Java(TM) SE Runtime Environment (build 1.8.0_152-b16)
Java HotSpot(TM) 64-Bit Server VM (build 25.152-b16, mixed mode)
Elasticsearch index size: 3.3 GB (it becomes 3.0 GB if I force merge it to a single segment)
RAM: 16 GB
Java heap size given to Elasticsearch: 3.9 GB
When we run load test on this system, the server behaves well at the beginning. But eventually, within a few hours, it runs out of memory and got killed by OS OOM-killer.
The monitoring shows that the heap space is managed well, and there's no sign of memory leak. The system never encounters out of memory error in the heap space, and the time it spends on GC is within normal range.
The problem is with the ever growing non-heap memory of the JVM. When I first start Elasticsearch server, the virtual memory size of the process is around 10 GB, which seems reasonable given it's heap space and the size of the index files. However, rather quickly over time, this virtual memory size grows unwieldy along with the resident memory size, pushing the system out of memory, with the Elasticsearch process eventually getting killed by the kernel OOM-reaper.
Here's the output of "cat /proc//status" command obtained shortly before the process died.

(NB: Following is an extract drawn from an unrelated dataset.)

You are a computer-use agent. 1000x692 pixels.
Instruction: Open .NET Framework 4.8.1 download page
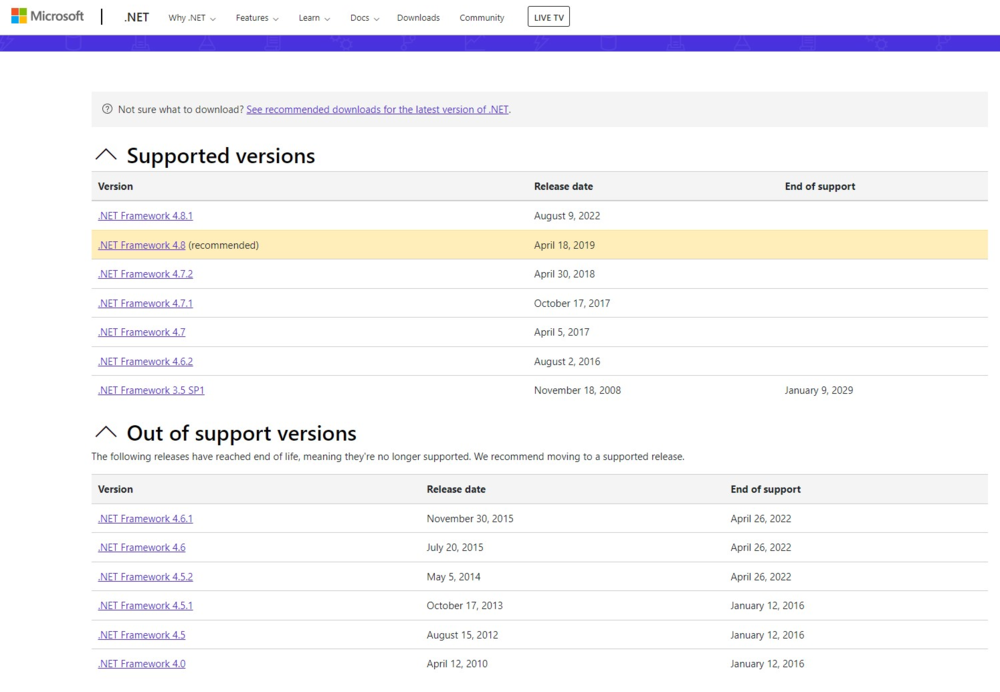(145, 216)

search1:/var/opt/elasticsearch/logs # cat /proc/5171/status
State: S (sleeping)
Uid: 498 498 498 498
Gid: 498 498 498 498
Groups: 15 498
VmPeak: 29431656 kB
VmSize: 27339768 kB
VmLck: 0 kB
VmPin: 0 kB
VmHWM: 18658992 kB
VmRSS: 17729396 kB
RssAnon: 16920968 kB
RssFile: 808428 kB
RssShmem: 0 kB
VmData: 23978388 kB
VmStk: 132 kB
VmExe: 4 kB
VmLib: 20244 kB
VmPTE: 38944 kB
VmPMD: 136 kB
VmSwap: 0 kB
HugetlbPages: 0 kB
Why is the non-heap memory usage growing this large when the size of the index is only around 3+ GB? What can I do to keep the memory usage under control and prevent the process from getting killed by OOM-reaper? Any insights would be greatly appreciated.